11. The apparatus of claim 10, wherein the timeout period is in a range of 100 to 500 milliseconds.

12. The apparatus of claim 10, wherein the processor is further configured to:

if the monitoring indicates the optical signals return during the timeout period, cease sending the idle messages, and not send the NOS message.

13. The apparatus of claim 12, wherein the processor is further configured to:

if the monitoring indicates the interruption persists throughout the timeout period, when the timeout period expires, send the NOS message to the second optical switch to trigger FC initialization.

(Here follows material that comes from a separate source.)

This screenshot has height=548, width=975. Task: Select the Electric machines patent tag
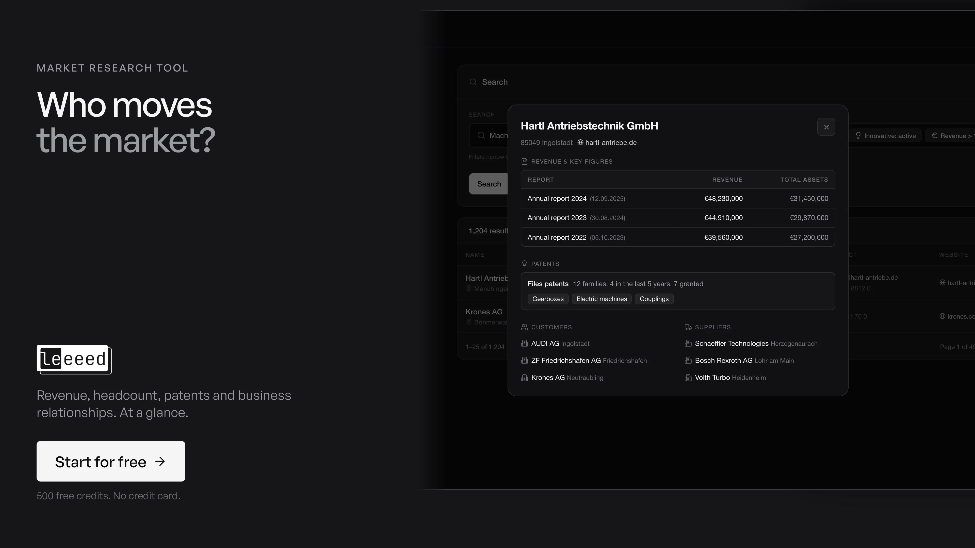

14. The apparatus of claim 12, wherein the processor is configured to convert by muxponding between the client optical signals and the received optical signals.

15. A system comprising:

a protection switch module configured to concurrently receive optical signals from a working optical trunk and a parallel failover optical trunk between first and second optical switches that are configured to operate in accordance with Fibre Channel (FC) protocol, the protection switch module further configured to selectively output the optical signals from either the working optical trunk or a protected optical trunk; and a muxponder coupled to the first optical switch, including a processor and a timer and configured to convert the optical signals output by the protection switch module to client optical signals intended for the second optical switch; wherein: the protection switch module is configured to initially selectively output the optical signal from the working optical trunk; the muxponder and the protection switch module are each configured to detect an interruption of optical signals from the working optical trunk and, responsive to detecting the interruption: the protection switch module is configured to selectively output the optical signals from the failover optical trunk instead of the working optical trunk; the processor of the muxponder is configured to: start a timeout period with the timer and monitoring the interruption; delay sending of an Not Operational State (NOS) message of the FC protocol to the second optical switch so as to delay triggering of FC link initialization in accordance with the FC protocol in the second optical switch while the timeout period has not expired and the interruption persists; and while delaying sending of the NOS message, originate and repeatedly send idle messages of the FC protocol in the time out period to the second optical switch to enable the second optical switch to maintain FC frame synchronization with the first optical switch.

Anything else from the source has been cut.